[Text and element pointing records]
>>>>>

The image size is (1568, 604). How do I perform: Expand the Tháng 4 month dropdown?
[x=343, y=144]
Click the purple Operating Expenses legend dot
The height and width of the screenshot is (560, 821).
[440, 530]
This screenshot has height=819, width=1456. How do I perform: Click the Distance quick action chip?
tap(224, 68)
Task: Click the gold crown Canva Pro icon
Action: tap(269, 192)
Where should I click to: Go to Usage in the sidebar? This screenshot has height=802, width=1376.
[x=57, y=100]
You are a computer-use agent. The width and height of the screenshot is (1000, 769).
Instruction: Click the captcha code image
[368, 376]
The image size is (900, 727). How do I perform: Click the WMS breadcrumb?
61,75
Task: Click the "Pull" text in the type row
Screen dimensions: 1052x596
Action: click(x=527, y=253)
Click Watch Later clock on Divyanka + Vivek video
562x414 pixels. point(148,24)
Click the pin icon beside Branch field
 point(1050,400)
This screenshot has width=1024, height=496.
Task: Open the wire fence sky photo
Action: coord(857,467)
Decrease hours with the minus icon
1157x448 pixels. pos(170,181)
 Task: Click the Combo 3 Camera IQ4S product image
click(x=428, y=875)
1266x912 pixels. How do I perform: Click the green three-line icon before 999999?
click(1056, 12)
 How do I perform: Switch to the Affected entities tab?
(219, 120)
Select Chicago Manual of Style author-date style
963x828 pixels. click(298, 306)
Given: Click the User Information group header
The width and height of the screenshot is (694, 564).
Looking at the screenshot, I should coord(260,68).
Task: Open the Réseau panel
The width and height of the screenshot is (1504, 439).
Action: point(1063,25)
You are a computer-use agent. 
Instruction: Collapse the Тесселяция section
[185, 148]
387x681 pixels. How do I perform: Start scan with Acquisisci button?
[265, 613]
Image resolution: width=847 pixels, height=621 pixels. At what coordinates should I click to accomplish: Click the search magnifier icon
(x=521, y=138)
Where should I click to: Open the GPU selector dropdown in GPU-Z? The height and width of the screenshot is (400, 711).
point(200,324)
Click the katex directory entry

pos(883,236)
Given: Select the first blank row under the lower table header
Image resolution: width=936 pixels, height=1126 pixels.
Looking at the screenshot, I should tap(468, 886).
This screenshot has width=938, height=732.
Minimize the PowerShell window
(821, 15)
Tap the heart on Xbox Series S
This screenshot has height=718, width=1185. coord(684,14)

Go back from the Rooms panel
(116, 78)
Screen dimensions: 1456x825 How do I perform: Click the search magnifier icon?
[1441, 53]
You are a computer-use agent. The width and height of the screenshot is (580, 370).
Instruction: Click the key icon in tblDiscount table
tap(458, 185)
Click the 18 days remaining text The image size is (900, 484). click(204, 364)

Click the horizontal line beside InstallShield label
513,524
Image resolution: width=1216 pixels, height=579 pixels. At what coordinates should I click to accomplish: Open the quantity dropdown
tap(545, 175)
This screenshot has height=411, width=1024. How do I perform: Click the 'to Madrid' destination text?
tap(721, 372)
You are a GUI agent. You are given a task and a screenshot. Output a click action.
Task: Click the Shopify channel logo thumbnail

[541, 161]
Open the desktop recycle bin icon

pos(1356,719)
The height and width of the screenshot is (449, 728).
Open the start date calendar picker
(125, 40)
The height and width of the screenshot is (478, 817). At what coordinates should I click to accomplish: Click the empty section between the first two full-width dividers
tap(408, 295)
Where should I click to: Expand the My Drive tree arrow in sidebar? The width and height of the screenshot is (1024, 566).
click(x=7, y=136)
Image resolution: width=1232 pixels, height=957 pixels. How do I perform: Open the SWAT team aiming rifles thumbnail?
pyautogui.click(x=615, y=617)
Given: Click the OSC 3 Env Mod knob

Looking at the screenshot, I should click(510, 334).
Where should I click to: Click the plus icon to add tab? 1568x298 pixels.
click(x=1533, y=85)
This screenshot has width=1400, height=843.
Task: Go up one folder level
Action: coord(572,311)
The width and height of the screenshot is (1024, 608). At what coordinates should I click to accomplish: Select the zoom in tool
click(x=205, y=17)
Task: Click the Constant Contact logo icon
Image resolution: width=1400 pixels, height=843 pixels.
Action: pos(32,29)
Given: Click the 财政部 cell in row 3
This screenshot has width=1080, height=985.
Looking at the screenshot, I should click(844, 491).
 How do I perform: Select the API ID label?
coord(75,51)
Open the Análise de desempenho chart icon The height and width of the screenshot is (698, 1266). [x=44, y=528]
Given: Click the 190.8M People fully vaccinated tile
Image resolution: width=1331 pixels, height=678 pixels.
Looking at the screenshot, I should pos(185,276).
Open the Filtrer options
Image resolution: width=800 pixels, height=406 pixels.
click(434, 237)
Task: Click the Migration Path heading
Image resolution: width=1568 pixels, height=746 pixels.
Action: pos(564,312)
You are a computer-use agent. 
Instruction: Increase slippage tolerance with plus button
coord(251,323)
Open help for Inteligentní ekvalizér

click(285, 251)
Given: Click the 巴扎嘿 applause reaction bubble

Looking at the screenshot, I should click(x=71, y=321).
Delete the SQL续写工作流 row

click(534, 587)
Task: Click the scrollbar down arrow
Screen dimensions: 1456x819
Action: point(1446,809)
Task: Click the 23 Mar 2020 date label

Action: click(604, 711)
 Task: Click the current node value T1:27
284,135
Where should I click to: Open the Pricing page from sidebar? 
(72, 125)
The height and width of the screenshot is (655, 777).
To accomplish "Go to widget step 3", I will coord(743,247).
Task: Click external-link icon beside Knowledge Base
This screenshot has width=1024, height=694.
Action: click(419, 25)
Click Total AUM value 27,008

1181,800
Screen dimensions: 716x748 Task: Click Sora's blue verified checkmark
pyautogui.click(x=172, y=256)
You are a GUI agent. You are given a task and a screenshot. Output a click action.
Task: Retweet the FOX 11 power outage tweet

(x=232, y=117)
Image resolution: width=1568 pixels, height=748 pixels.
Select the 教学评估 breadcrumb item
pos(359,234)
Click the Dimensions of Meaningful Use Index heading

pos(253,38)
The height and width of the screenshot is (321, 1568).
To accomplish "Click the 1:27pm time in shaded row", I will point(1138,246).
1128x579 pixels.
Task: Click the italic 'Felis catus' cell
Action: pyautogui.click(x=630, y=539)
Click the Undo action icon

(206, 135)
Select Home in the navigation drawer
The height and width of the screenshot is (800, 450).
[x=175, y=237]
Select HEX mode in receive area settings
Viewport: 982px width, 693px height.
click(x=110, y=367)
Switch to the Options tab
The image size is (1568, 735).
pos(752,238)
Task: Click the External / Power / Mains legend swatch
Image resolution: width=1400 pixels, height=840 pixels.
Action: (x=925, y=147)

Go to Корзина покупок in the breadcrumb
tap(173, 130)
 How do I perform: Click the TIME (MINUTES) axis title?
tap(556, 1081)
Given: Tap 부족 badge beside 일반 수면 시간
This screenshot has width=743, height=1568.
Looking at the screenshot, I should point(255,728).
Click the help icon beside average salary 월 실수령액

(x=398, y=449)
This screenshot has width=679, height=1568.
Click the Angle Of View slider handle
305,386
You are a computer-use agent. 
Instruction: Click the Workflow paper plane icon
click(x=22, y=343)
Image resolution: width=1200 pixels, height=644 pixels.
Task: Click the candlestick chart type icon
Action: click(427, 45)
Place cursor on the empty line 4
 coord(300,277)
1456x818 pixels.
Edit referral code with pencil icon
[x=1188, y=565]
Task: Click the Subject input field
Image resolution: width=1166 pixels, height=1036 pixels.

<<<<<

**THE PROBLEM**
Copy the material above word for word, starting with the line that contains "387x681 pixels. How" and going on through the line that contains "tap(721, 372)".

**RESULT OF THE TASK**
387x681 pixels. How do I perform: Start scan with Acquisisci button?
[265, 613]
Image resolution: width=847 pixels, height=621 pixels. At what coordinates should I click to accomplish: Click the search magnifier icon
(x=521, y=138)
Where should I click to: Open the GPU selector dropdown in GPU-Z? The height and width of the screenshot is (400, 711).
point(200,324)
Click the katex directory entry

pos(883,236)
Given: Select the first blank row under the lower table header
Image resolution: width=936 pixels, height=1126 pixels.
Looking at the screenshot, I should tap(468, 886).
This screenshot has width=938, height=732.
Minimize the PowerShell window
(821, 15)
Tap the heart on Xbox Series S
This screenshot has height=718, width=1185. coord(684,14)

Go back from the Rooms panel
(116, 78)
Screen dimensions: 1456x825 How do I perform: Click the search magnifier icon?
[1441, 53]
You are a computer-use agent. The width and height of the screenshot is (580, 370).
Instruction: Click the key icon in tblDiscount table
tap(458, 185)
Click the 18 days remaining text The image size is (900, 484). click(204, 364)

Click the horizontal line beside InstallShield label
513,524
Image resolution: width=1216 pixels, height=579 pixels. At what coordinates should I click to accomplish: Open the quantity dropdown
tap(545, 175)
This screenshot has height=411, width=1024. How do I perform: Click the 'to Madrid' destination text?
tap(721, 372)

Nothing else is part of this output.